Under the expansion plan, Los Angeles International Airport's northern-most runway will be moved away from the central terminal, closer to the communities of Westchester and Playa Del Rey. This will allow for the construction of an airplane-taxiing lane that would accommodate the largest airplanes.

Despite the fact that proponents of the project say the expansion would increase safety and generate jobs, SEIU union members oppose the project for reasons of health to the surrounding communities where they and their families live. 

Residents of those nearby neighborhoods are concerned about air quality. Understandably so, the U.S. Citizens Aviation Watch Association (CAW), a coalition of concerned municipalities and advocacy groups, cites several studies linking pollutants common around airports--diesel exhaust, carbon monoxide and leaked chemicals, including lead--to cancer, asthma, liver damage, lung disease, lymphoma, myeloid leukemia, and even depression. CAW is lobbying for the clean up of jet engine exhaust as well as the scrapping or modification of airport expansion plans across the country. In 2011, a Duke University study found that children living close to airports, where leaded fuel is used, have elevated blood lead levels. And as Kevin Drum wrote in his Mother Jones piece, even low blood lead levels have bad health and social consequences.

Currently, aviation fuel is the largest source of lead emissions in the U.S. and will continue to be for at least the next four years. 

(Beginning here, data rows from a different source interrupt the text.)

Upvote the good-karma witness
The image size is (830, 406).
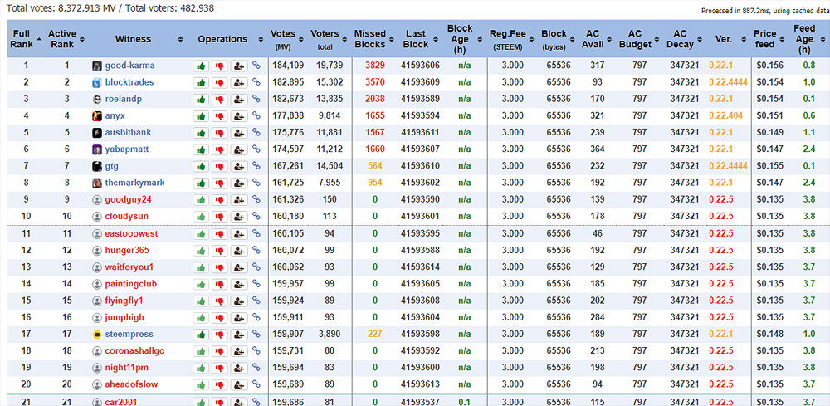201,66
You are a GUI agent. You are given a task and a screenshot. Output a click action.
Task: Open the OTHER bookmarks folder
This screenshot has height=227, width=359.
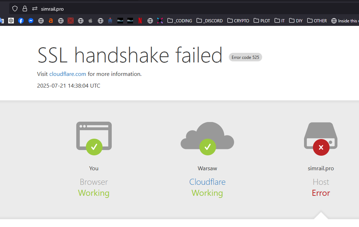coord(317,21)
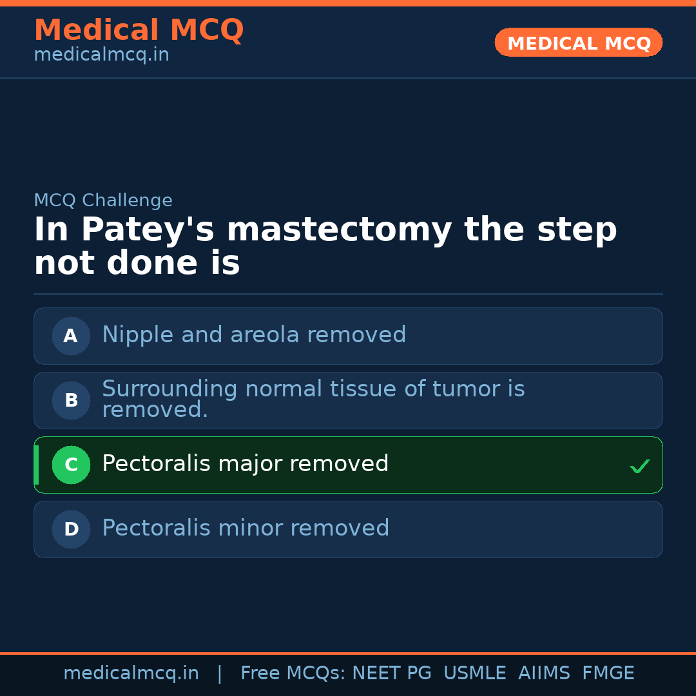The image size is (696, 696).
Task: Click the orange "Medical MCQ" header title
Action: pos(139,30)
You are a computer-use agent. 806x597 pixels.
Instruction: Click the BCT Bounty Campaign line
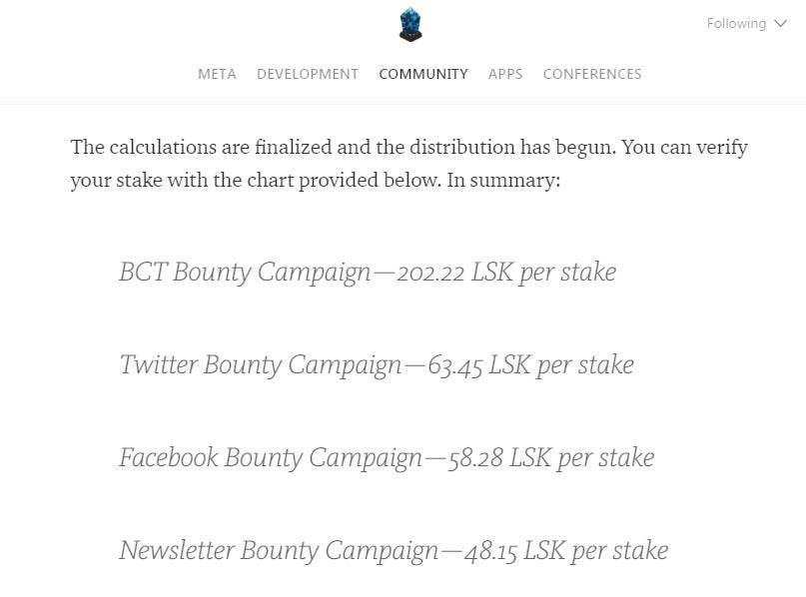(x=368, y=272)

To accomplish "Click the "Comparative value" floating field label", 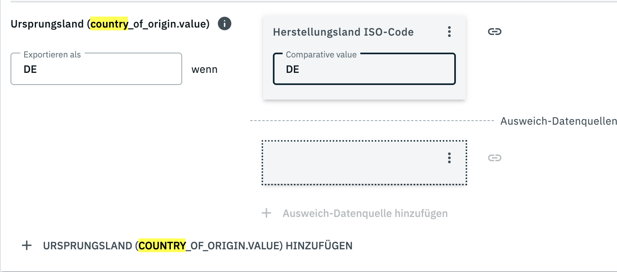I will 321,55.

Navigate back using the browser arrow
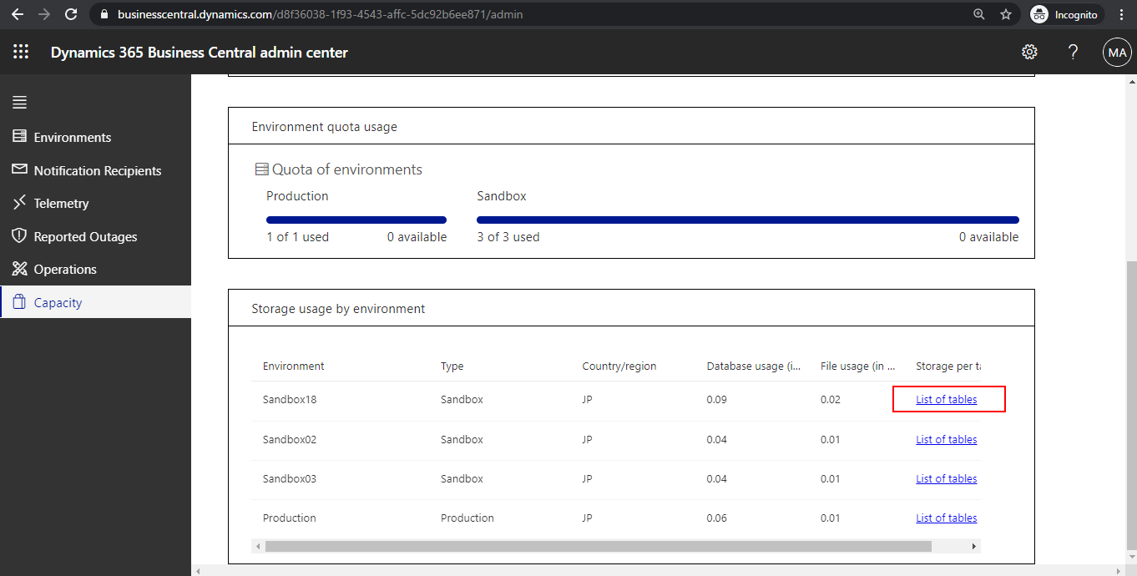(x=18, y=13)
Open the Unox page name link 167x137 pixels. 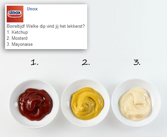coord(32,9)
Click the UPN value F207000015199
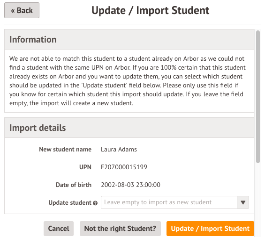Screen dimensions: 265x237 (124, 167)
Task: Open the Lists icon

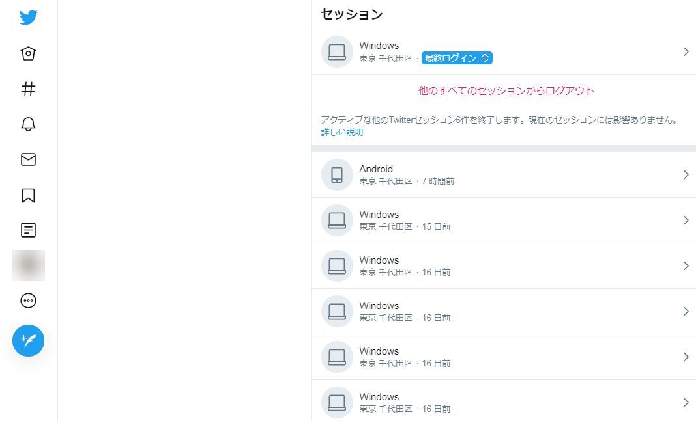Action: tap(28, 230)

The FAA has asked, but has not mandated fuel producers to offer options that would safely allow general aviation aircraft to stop using leaded fuel by 2018.

The L.A. City Council voted 10-3 in favor of the expansion project. Airport officials say they could break ground on the north runway plan in four years. 

As a congresswoman, I will do everything in my power to put off the expansion plans at LAX until safer fuels and higher environmental and health standards are in place.